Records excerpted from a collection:
- Opening Delimiter -

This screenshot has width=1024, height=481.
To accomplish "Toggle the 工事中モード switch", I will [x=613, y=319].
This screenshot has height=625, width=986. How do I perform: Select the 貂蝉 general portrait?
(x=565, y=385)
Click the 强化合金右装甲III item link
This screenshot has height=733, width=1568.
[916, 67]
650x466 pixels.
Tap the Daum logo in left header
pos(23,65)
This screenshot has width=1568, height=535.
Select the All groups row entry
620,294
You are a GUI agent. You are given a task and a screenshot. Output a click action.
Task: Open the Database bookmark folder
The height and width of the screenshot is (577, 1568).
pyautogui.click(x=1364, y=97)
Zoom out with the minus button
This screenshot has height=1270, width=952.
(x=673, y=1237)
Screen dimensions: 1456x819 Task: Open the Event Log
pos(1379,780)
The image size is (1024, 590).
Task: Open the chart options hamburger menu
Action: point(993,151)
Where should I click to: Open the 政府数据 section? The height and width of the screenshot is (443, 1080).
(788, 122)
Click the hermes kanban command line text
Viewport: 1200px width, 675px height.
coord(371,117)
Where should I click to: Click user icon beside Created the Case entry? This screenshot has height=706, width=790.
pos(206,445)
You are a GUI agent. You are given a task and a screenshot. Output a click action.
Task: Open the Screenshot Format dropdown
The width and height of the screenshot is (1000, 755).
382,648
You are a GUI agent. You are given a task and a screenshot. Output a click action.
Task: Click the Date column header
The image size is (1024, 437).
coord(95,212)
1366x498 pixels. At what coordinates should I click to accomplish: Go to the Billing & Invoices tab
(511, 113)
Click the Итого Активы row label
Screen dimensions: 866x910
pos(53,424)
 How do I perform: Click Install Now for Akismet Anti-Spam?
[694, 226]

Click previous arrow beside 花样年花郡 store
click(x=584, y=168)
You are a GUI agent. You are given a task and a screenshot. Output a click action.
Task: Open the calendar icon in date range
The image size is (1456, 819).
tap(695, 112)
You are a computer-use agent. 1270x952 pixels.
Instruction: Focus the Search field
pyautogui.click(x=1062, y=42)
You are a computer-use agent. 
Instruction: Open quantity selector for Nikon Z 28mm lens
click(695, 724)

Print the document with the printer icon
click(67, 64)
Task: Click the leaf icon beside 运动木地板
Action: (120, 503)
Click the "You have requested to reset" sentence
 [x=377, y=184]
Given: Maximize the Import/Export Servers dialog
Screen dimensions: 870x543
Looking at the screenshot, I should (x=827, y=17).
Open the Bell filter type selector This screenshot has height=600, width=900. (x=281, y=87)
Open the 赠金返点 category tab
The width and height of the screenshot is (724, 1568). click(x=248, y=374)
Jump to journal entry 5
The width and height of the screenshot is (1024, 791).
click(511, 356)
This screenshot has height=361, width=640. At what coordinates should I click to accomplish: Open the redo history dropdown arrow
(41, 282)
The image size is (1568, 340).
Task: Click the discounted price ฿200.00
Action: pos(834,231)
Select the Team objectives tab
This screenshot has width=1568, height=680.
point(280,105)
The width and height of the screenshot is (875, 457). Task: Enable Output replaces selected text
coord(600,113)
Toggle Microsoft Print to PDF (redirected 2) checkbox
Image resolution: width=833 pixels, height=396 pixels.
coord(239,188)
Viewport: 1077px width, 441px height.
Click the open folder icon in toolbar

- Closing Delimiter -

### TASK TO CARRY OUT
Within the records, on how many lines does the word "folder" appear? Provide the number alone.

### ANSWER SECTION
2